Tuesday, June 15, 2004

Cover story

As a sort of coda to my mate Vegar's recent ruminations on book covers I overheard two 20-something female customers remarking on the jacket designs for Charlaine Harris' Sookie Stackhouse Vampire Mysteries from Orbit. They thought they 'looked silly' and 'like kid's books', a charge a couple of magazine reviewers have also raised, all though their reviews were generally as favourable as my own on the Alien.



I like the cover design for these books. They reflect a big attempt by major publishers to do something about the jacket design for titles, especially for genre work such as horror, SF&F or crime. Orbit, the UK publisher of Sookie have been revamping their entire stable with mostly rather good results in my not very humble opinion as a reader, reviewer and professional bookseller. Their make-over of one of my favourites, Comrade Ken MacLeod's entire range has given both good-looking jackets and also a uniformity to the series - they've actually designed them not only individually but together because they know readers will often have a range of an author's work and that they like to have them look good on their shelves.

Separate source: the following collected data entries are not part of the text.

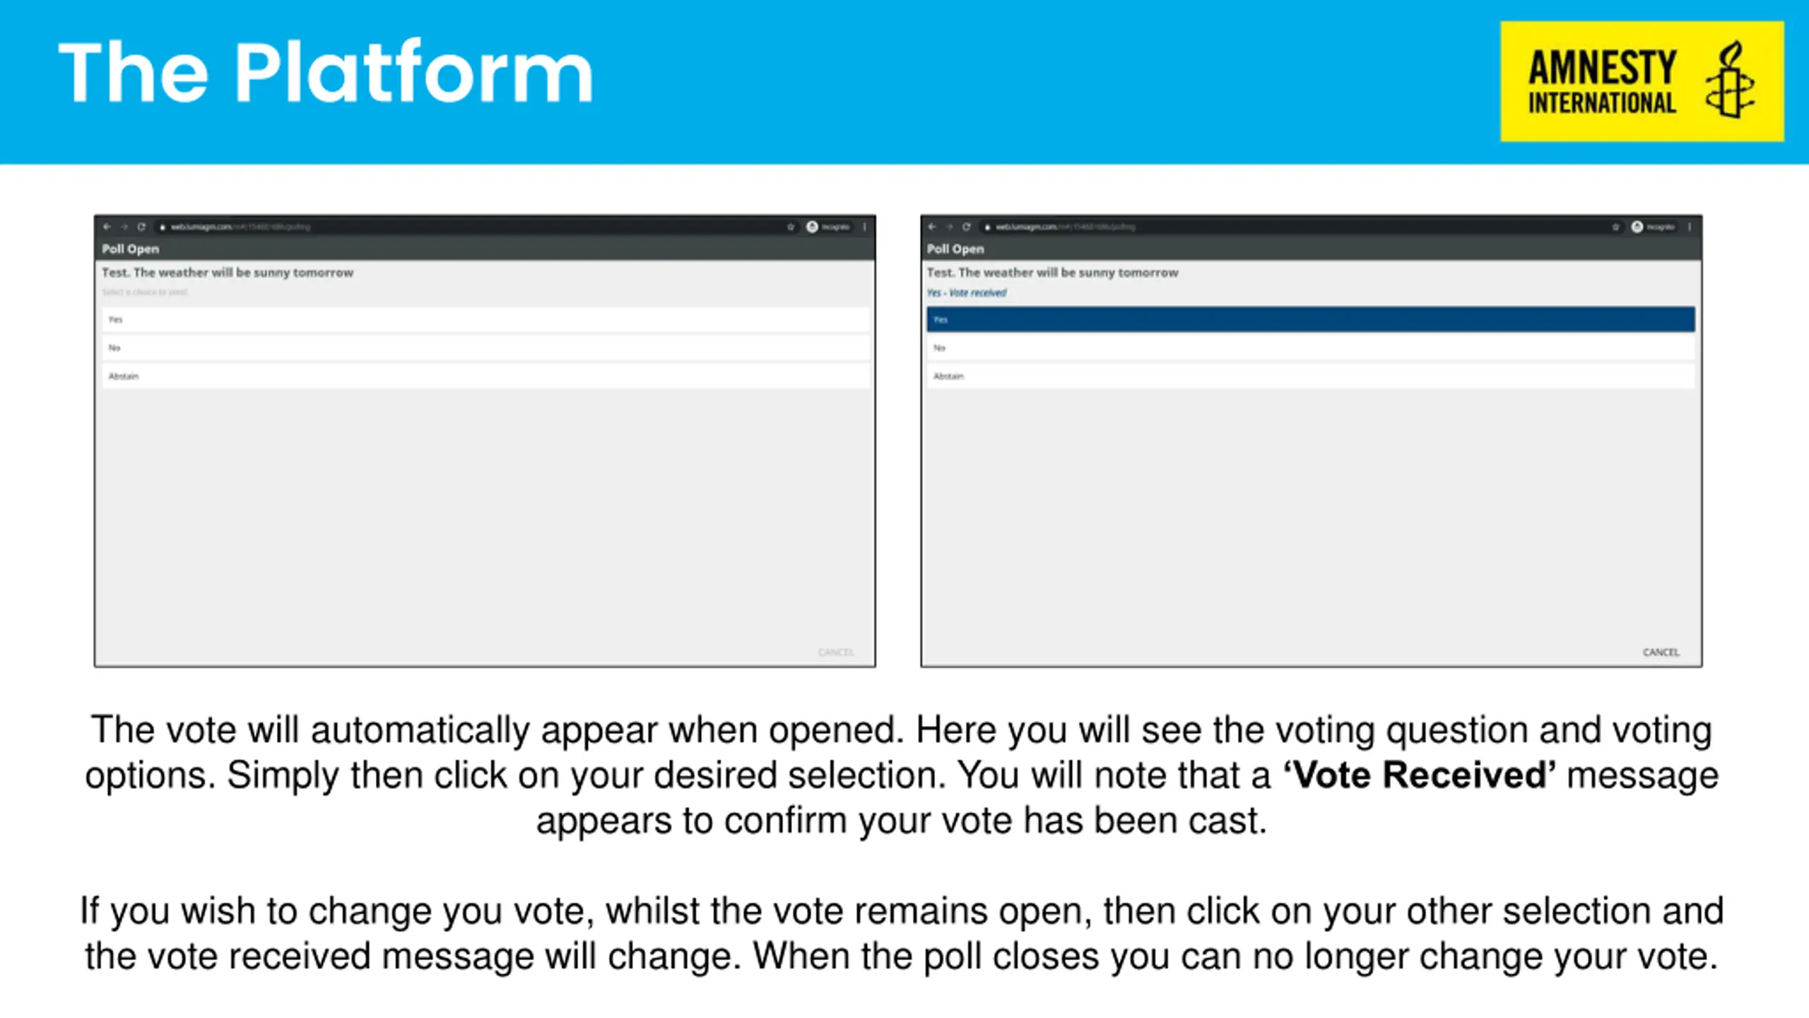
Task: Open the three-dot menu in left browser screenshot
Action: click(864, 227)
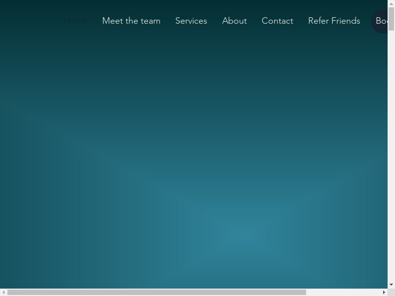Screen dimensions: 395x296
Task: Click the scrollbar corner square at bottom-right
Action: 391,293
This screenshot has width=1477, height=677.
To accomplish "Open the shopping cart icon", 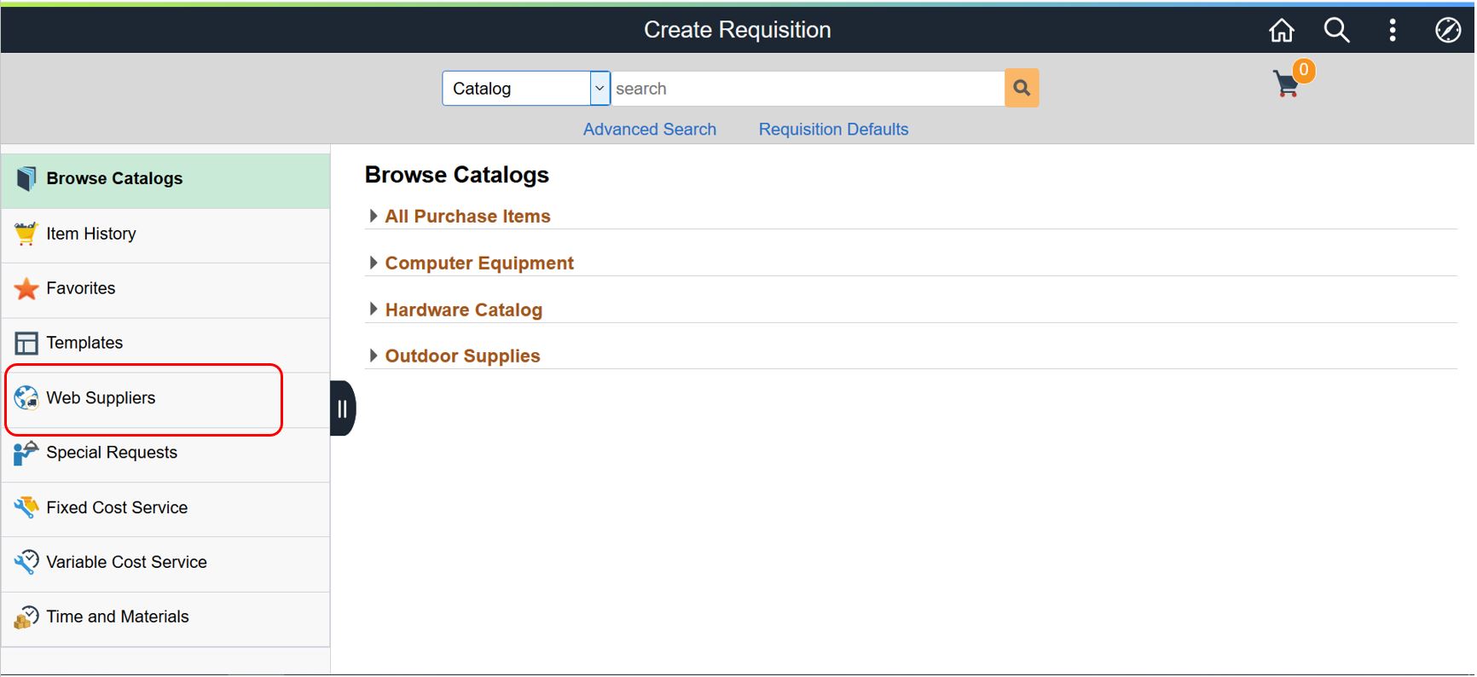I will click(1287, 84).
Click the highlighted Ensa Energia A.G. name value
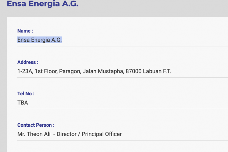This screenshot has width=228, height=152. 40,40
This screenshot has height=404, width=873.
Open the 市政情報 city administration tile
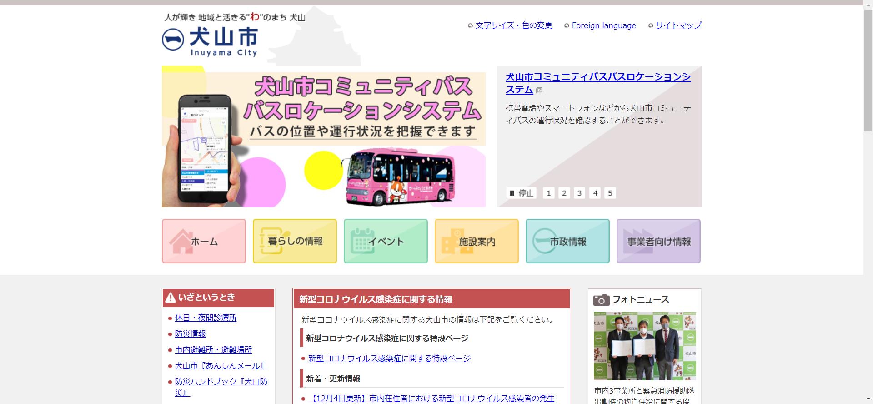click(x=567, y=241)

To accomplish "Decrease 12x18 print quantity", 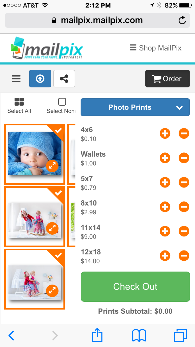I will pos(184,256).
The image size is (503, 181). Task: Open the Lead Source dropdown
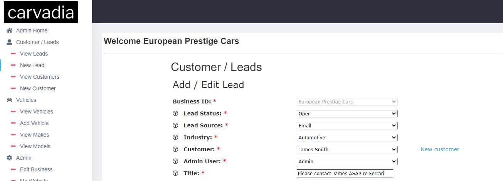pyautogui.click(x=347, y=126)
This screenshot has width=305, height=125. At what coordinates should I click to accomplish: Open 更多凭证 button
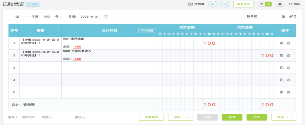[244, 4]

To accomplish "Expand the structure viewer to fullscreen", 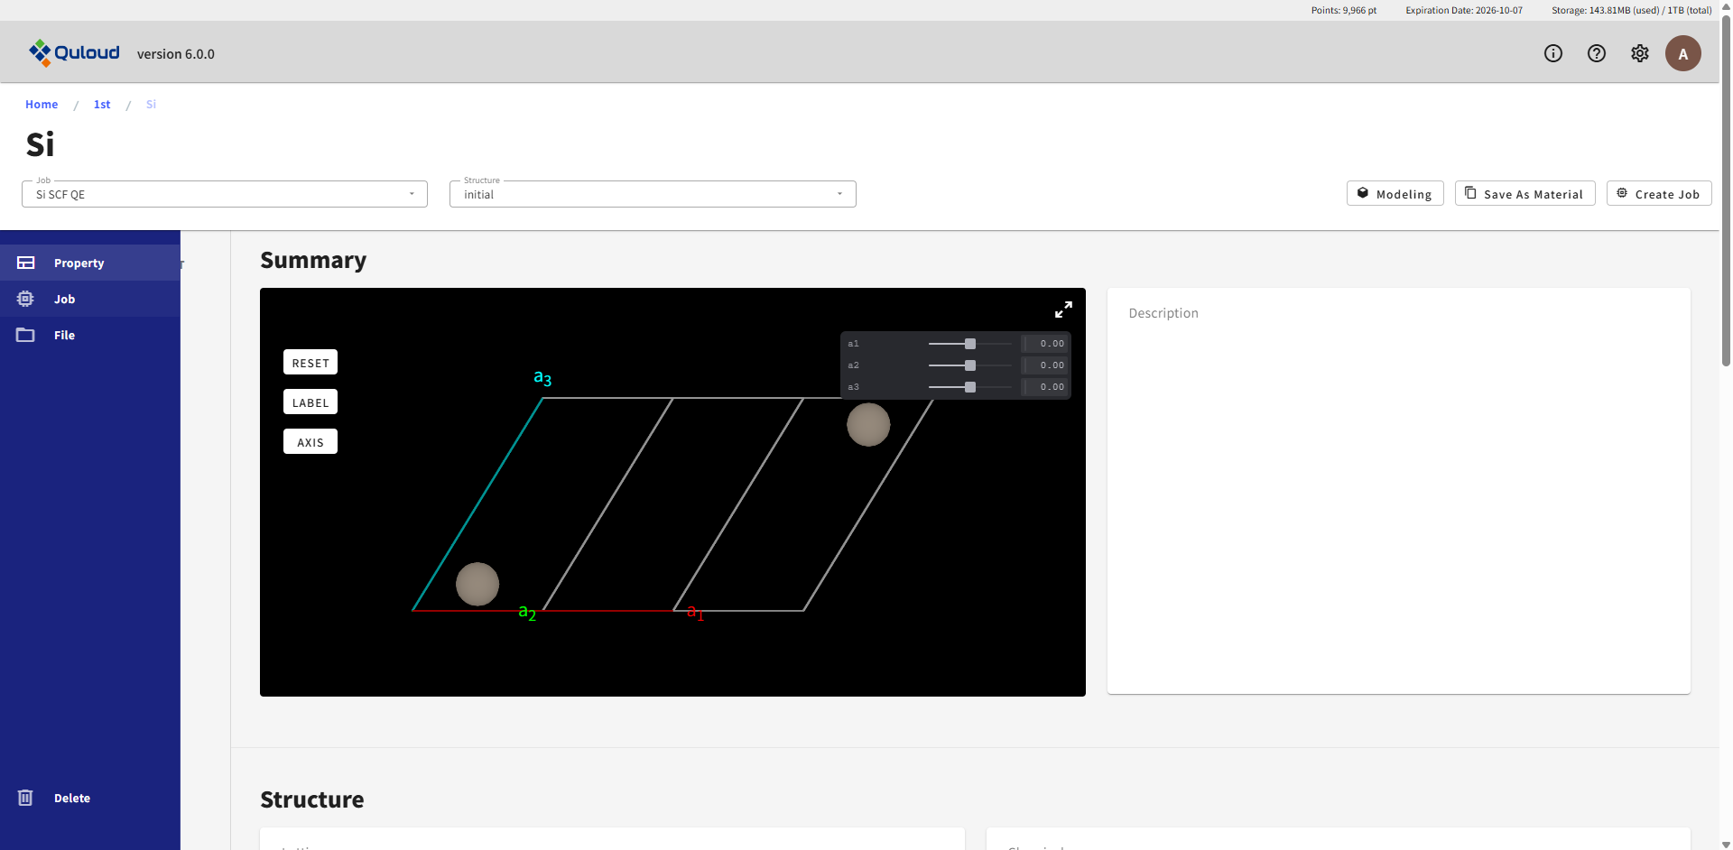I will pyautogui.click(x=1063, y=310).
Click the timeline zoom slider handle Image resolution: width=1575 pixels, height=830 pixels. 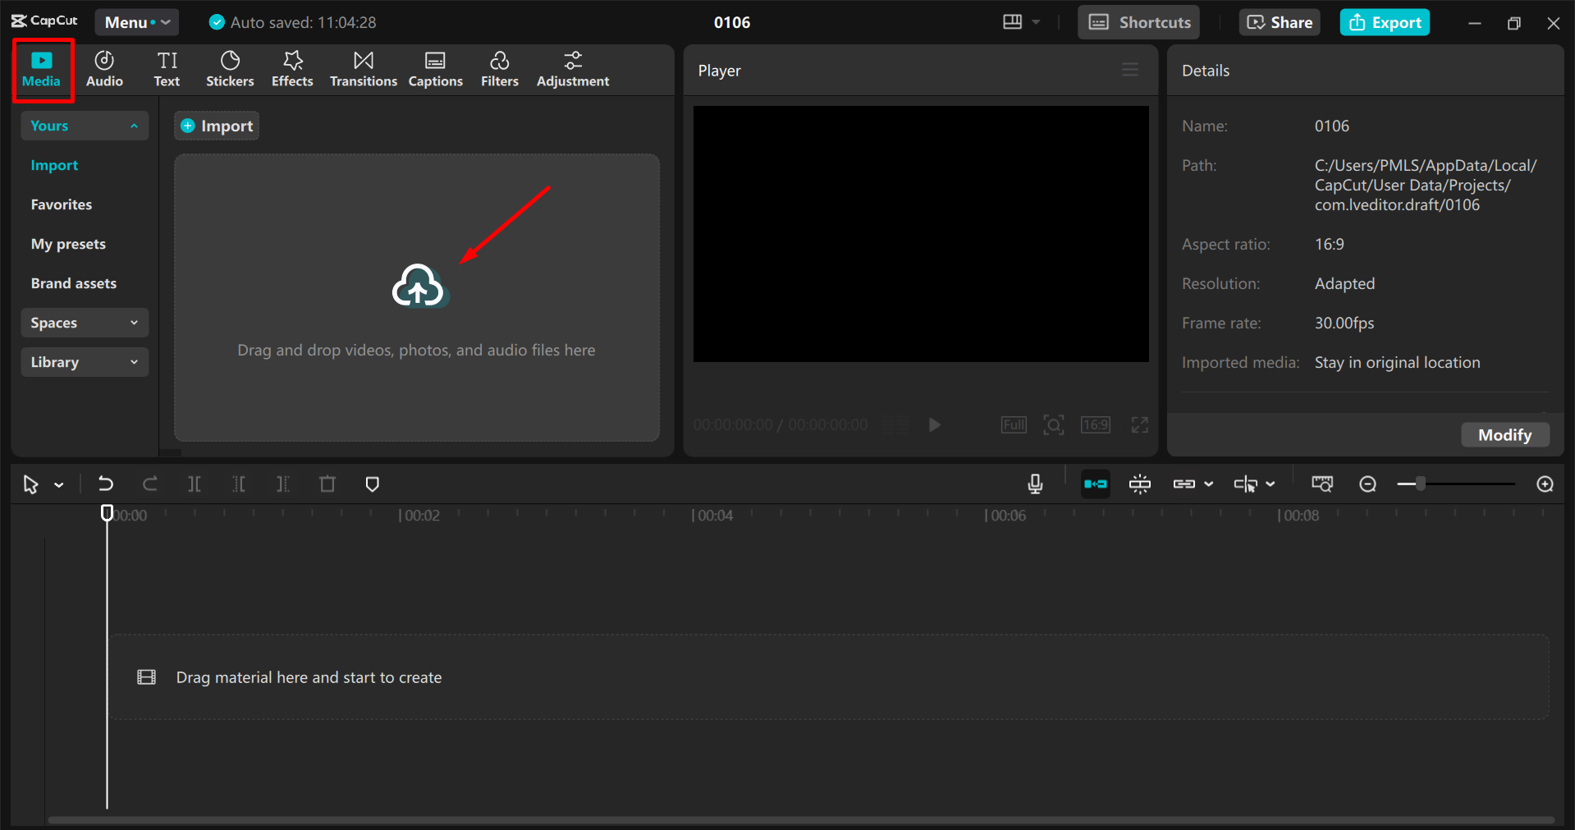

I liked them so much I actually sent a message to Uncle Tim Holman, head of Orbit to tell him that I thought the new covers were quite refreshing. I thought the Sookie ones were great - fun, light-hearted and yet with a comedy-laced form of Gothic not unlike Charles Addams or Ed Gorey or Richard Moore. But these girls didn't like them, so I guess that proves you can't please everyone, can you? On a more positive note, I received my UK edition from Orbit of our local lad Charlie Stross' Singularity Sky. It too has a pretty cool cover and a nifty looking smaller hardback format. I'm re-reading it right now to see how it comapres to the much earlier draft I read about 18 months back when it was still called Festival of Fools (it has a sly dig at the Edinburgh Festival in a way most non-Edinburgh dwellers won't really get but made me smile) and as Charlie himself observes, he's been working and pushing it for a fair few years to get to this stage. Looking forward to interviewing Charlie soon for the Alien and recommend the book to anyone - a chance to get in on the ground floor before his new book deals in the states elevate his name. And how can you resist a book which begins on a backward colony world of a 19th century-style Russian Empire society with a rain of telephones falling on their cities from orbit?